→ To do:
• 1. How would you translate this sentence from the SRv6 draft into Spanish: "Thus Segment Identifiers (SIDs) in SRv6 can and do appear in the Destination Address field of IPv6 datagrams by design."
• 2. Can you turn the paragraph in the SRv6 draft that begins "[RFC8754] defines the Segment List" into a short bulleted list that keeps its main facts?

→ Passage to read:
##########
Internet-Draft SRv6 SIDs April 2022
Krishnan Expires 16 October 2022 [Page]
Workgroup:
6man
Internet-Draft:
draft-ietf-6man-sids-00
Published:
Intended Status:
Informational
Expires:
Author:
S. Krishnan
Cisco

Segment Identifiers in SRv6

Abstract

The data plane for Segment Routing over IPv6 (SRv6) [RFC8754] is built using IPv6 as the underlying forwarding plane. Due to this underlying use of IPv6, Segment Identifiers (SIDs) used by SRv6 can resemble IPv6 addresses and behave like them [RFC8754][RFC8986] while exhibiting slightly different behaviors in some situations. This document intends to explore the characteristics of SRv6 SIDs and to clarify the relationship of SRv6 SIDs to the IPv6 Addressing Architecture [RFC4291].

Status of This Memo

This Internet-Draft is submitted in full conformance with the provisions of BCP 78 and BCP 79.

Internet-Drafts are working documents of the Internet Engineering Task Force (IETF). Note that other groups may also distribute working documents as Internet-Drafts. The list of current Internet-Drafts is at https://datatracker.ietf.org/drafts/current/.

Internet-Drafts are draft documents valid for a maximum of six months and may be updated, replaced, or obsoleted by other documents at any time. It is inappropriate to use Internet-Drafts as reference material or to cite them other than as "work in progress."

This Internet-Draft will expire on 16 October 2022.

Table of Contents

1. Introduction

Segment Routing over IPv6 (SRv6) [RFC8754] uses IPv6 as the underlying data plane. In SRv6, SR source nodes initiate packets with a segment in the Destination Address of the IPv6 header, and SR segment endpoint nodes that process a local segment present the Destination Address of an IPv6 header. Thus Segment Identifiers (SIDs) in SRv6 can and do appear in the Destination Address field of IPv6 datagrams by design.

2. Terminology

The following terms are used as defined in [RFC8402].

The following terms are used as defined in [RFC8754].

3. SRv6 SIDs and the IPv6 addressing architecture

[RFC8754] defines the Segment List of the SRH as a contiguous array of 128-bit IPv6 addresses, and that each of the elements in this list are SIDs. But all of these elements are not necessarily made equal. Some of these elements may represent a local interface as described in Section 4.3 of [RFC8754] as "A FIB entry that represents a local interface, not locally instantiated as an SRv6 SID". From this it follows that all the SIDs that appear in the SRH are not SRv6 SIDs as defined by [RFC8402].

It is also fairly clear that the non-SRv6-SID elements that appear in the SRH SID list are simply IPv6 addresses assigned to local interfaces annd MUST conform to [RFC4291]. So, the following discussions are intended to be applicable solely to SRv6 SIDs that are not assigned to local interfaces.

One of the key questions to address is how these SRv6 SIDs appearing as IPv6 Destination Addresses are perceived and treated by "transit nodes" (that are not required to be capable of processing a Segment or the Segment Routing Header).
##########
→ Supplied material:
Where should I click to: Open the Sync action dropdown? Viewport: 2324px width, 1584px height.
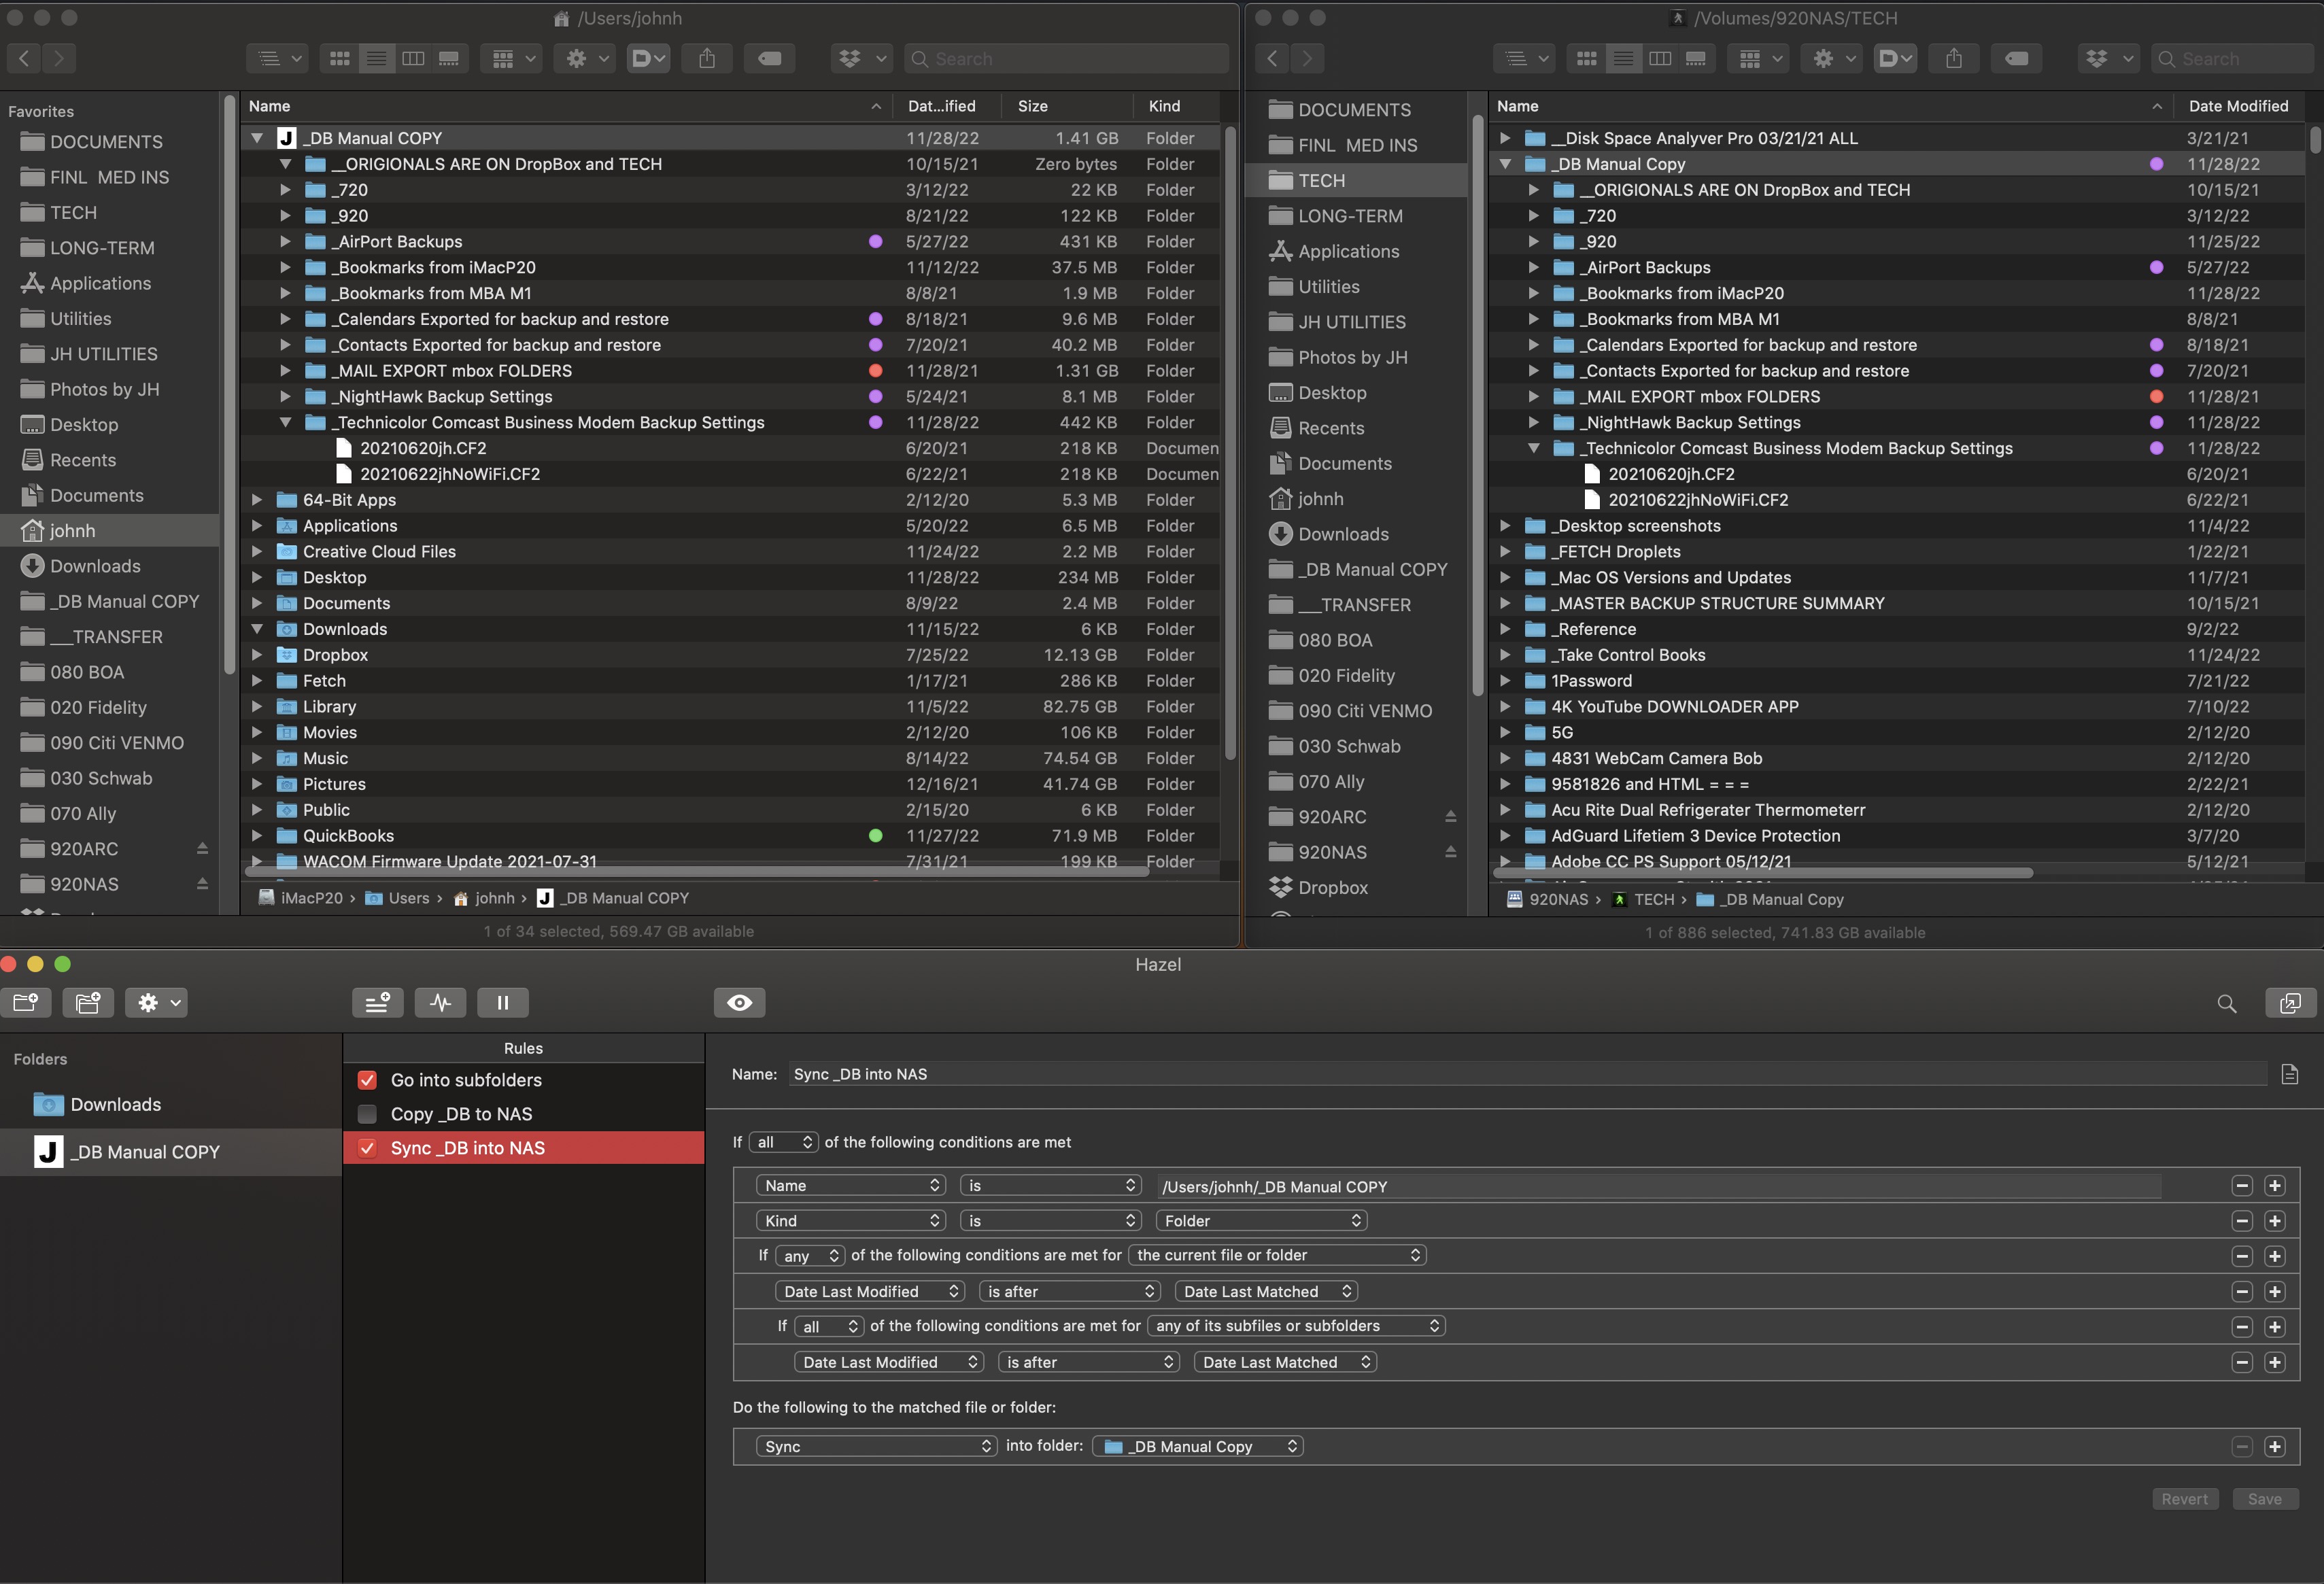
##########
→ Solutions per task:
• 1. Por lo tanto, los identificadores de segmento (SID) en SRv6 pueden aparecer, y de hecho aparecen, en el campo de dirección de destino de los datagramas IPv6 por diseño.

• 2.
- RFC 8754 defines the SRH Segment List as a contiguous array of 128-bit IPv6 addresses, with each element being a SID.
- Not all of these elements are necessarily equal.
- Some may represent a local interface. Section 4.3 of RFC 8754 describes this as a FIB entry not locally instantiated as an SRv6 SID.
- So not every SID in the SRH is an SRv6 SID as defined by RFC 8402.